(WORK INSTRUCTIONS)
Can you reproduce the listing from its first line through the line containing "tap(172, 352)", changing "winter" to "summer" and leaving everything else unchanged?

-- Start --

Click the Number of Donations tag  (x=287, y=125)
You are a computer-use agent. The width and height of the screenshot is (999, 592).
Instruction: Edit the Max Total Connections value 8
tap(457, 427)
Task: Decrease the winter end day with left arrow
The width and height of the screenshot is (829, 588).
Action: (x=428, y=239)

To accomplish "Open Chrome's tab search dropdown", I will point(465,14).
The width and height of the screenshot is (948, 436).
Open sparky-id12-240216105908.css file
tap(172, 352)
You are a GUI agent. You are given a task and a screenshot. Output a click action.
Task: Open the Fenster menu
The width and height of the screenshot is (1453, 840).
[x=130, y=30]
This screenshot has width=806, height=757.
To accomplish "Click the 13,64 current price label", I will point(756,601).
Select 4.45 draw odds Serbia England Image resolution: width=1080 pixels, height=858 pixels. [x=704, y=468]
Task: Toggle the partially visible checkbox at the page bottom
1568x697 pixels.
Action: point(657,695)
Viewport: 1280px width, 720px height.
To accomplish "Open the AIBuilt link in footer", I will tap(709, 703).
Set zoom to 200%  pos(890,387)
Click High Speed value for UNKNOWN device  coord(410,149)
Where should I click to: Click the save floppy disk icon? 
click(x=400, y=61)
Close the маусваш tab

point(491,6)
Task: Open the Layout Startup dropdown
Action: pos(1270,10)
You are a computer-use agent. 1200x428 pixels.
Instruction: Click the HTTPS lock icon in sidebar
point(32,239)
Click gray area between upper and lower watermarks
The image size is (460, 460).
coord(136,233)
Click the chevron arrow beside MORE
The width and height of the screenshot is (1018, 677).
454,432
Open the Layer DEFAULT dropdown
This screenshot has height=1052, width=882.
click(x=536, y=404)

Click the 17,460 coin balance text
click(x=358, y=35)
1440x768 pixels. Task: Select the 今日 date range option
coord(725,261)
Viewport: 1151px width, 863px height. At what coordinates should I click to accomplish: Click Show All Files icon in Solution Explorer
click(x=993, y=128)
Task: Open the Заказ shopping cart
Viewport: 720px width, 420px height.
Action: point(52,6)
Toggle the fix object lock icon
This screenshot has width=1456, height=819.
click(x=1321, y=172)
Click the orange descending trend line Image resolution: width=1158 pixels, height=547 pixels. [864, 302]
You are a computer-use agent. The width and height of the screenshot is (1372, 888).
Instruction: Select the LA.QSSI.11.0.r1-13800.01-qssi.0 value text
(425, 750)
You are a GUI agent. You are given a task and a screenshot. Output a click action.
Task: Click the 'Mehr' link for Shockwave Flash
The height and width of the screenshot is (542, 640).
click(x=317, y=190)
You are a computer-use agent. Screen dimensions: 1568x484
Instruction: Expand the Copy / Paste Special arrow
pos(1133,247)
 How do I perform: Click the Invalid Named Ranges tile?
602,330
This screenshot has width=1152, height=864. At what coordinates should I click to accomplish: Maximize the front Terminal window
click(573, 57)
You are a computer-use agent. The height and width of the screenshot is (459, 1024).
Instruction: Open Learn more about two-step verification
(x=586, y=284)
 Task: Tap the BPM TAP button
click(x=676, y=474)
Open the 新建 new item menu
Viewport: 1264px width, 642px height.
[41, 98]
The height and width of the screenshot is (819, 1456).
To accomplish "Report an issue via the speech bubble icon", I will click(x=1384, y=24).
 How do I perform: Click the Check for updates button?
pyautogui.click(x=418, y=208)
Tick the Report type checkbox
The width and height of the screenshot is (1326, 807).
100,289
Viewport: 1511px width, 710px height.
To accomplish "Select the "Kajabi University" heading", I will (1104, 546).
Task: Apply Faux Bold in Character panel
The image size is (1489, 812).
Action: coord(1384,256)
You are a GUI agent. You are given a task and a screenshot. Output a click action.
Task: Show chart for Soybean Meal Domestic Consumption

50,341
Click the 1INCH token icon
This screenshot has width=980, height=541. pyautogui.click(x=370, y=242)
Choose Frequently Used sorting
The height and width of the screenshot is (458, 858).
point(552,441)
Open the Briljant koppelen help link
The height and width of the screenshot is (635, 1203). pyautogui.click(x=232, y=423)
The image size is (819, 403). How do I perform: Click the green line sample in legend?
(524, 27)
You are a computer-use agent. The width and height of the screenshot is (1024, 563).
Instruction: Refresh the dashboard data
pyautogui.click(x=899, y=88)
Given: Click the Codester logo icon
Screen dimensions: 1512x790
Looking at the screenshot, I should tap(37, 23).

-- End --

(WORKED SOLUTION)
Click the Number of Donations tag  (x=287, y=125)
You are a computer-use agent. The width and height of the screenshot is (999, 592).
Instruction: Edit the Max Total Connections value 8
tap(457, 427)
Task: Decrease the summer end day with left arrow
The width and height of the screenshot is (829, 588).
Action: (x=428, y=239)

To accomplish "Open Chrome's tab search dropdown", I will point(465,14).
The width and height of the screenshot is (948, 436).
Open sparky-id12-240216105908.css file
tap(172, 352)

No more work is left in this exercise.